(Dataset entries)
------
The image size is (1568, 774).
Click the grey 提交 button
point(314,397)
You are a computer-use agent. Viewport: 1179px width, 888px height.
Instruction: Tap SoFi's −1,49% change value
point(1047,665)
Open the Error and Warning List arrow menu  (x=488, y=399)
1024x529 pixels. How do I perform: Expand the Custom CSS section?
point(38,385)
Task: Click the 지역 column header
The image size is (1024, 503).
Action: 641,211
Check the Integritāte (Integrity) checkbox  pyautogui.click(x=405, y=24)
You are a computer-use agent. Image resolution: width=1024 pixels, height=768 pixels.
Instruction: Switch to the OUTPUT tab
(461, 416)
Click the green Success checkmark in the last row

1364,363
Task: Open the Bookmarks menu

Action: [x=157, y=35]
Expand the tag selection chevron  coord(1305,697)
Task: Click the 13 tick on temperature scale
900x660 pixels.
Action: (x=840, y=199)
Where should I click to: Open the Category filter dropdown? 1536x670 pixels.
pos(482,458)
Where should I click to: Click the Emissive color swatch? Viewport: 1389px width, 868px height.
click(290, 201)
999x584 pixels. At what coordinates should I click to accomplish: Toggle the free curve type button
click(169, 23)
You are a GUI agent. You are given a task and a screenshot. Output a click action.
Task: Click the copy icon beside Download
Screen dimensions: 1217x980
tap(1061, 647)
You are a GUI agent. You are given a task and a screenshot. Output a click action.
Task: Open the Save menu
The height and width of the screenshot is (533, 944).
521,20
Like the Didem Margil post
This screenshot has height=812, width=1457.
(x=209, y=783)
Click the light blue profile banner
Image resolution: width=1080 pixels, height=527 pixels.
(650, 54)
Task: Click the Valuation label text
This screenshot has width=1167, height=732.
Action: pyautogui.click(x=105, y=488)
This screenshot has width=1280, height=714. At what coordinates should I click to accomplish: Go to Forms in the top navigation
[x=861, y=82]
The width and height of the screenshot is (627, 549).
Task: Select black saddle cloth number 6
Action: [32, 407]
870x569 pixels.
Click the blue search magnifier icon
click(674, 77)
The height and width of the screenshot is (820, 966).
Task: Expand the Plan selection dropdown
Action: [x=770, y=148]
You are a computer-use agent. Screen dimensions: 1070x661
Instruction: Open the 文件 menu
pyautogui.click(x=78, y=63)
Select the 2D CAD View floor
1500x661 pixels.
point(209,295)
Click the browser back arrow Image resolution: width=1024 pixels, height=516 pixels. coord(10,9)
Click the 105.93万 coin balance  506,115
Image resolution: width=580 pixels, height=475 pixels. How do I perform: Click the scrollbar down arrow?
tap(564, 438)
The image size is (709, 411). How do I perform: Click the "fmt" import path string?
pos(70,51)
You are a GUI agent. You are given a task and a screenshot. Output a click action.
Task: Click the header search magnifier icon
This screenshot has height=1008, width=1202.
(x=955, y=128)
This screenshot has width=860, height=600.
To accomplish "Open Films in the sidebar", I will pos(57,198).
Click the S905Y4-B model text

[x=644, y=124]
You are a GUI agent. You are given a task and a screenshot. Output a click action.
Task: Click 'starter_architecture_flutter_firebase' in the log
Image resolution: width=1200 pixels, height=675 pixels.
------
--- Exercise brief ---
Go through the records and output them all, word for word.

--- Solution ---
The image size is (1568, 774).
Click the grey 提交 button
point(314,397)
You are a computer-use agent. Viewport: 1179px width, 888px height.
Instruction: Tap SoFi's −1,49% change value
point(1047,665)
Open the Error and Warning List arrow menu  (x=488, y=399)
1024x529 pixels. How do I perform: Expand the Custom CSS section?
point(38,385)
Task: Click the 지역 column header
The image size is (1024, 503).
Action: 641,211
Check the Integritāte (Integrity) checkbox  pyautogui.click(x=405, y=24)
You are a computer-use agent. Image resolution: width=1024 pixels, height=768 pixels.
Instruction: Switch to the OUTPUT tab
(461, 416)
Click the green Success checkmark in the last row

1364,363
Task: Open the Bookmarks menu

Action: [x=157, y=35]
Expand the tag selection chevron  coord(1305,697)
Task: Click the 13 tick on temperature scale
900x660 pixels.
Action: (x=840, y=199)
Where should I click to: Open the Category filter dropdown? 1536x670 pixels.
pos(482,458)
Where should I click to: Click the Emissive color swatch? Viewport: 1389px width, 868px height.
click(290, 201)
999x584 pixels. At what coordinates should I click to accomplish: Toggle the free curve type button
click(169, 23)
You are a GUI agent. You are given a task and a screenshot. Output a click action.
Task: Click the copy icon beside Download
Screen dimensions: 1217x980
tap(1061, 647)
You are a GUI agent. You are given a task and a screenshot. Output a click action.
Task: Open the Save menu
The height and width of the screenshot is (533, 944).
521,20
Like the Didem Margil post
This screenshot has height=812, width=1457.
(x=209, y=783)
Click the light blue profile banner
Image resolution: width=1080 pixels, height=527 pixels.
(650, 54)
Task: Click the Valuation label text
This screenshot has width=1167, height=732.
Action: pyautogui.click(x=105, y=488)
This screenshot has width=1280, height=714. At what coordinates should I click to accomplish: Go to Forms in the top navigation
[x=861, y=82]
The width and height of the screenshot is (627, 549).
Task: Select black saddle cloth number 6
Action: [32, 407]
870x569 pixels.
Click the blue search magnifier icon
click(674, 77)
The height and width of the screenshot is (820, 966).
Task: Expand the Plan selection dropdown
Action: [x=770, y=148]
You are a computer-use agent. Screen dimensions: 1070x661
Instruction: Open the 文件 menu
pyautogui.click(x=78, y=63)
Select the 2D CAD View floor
1500x661 pixels.
point(209,295)
Click the browser back arrow Image resolution: width=1024 pixels, height=516 pixels. coord(10,9)
Click the 105.93万 coin balance  506,115
Image resolution: width=580 pixels, height=475 pixels. How do I perform: Click the scrollbar down arrow?
tap(564, 438)
The image size is (709, 411). How do I perform: Click the "fmt" import path string?
pos(70,51)
You are a GUI agent. You are given a task and a screenshot. Output a click action.
Task: Click the header search magnifier icon
This screenshot has height=1008, width=1202.
(x=955, y=128)
This screenshot has width=860, height=600.
To accomplish "Open Films in the sidebar", I will pos(57,198).
Click the S905Y4-B model text

[x=644, y=124]
You are a GUI agent. You are given a task and a screenshot. Output a click action.
Task: Click 'starter_architecture_flutter_firebase' in the log
Image resolution: width=1200 pixels, height=675 pixels.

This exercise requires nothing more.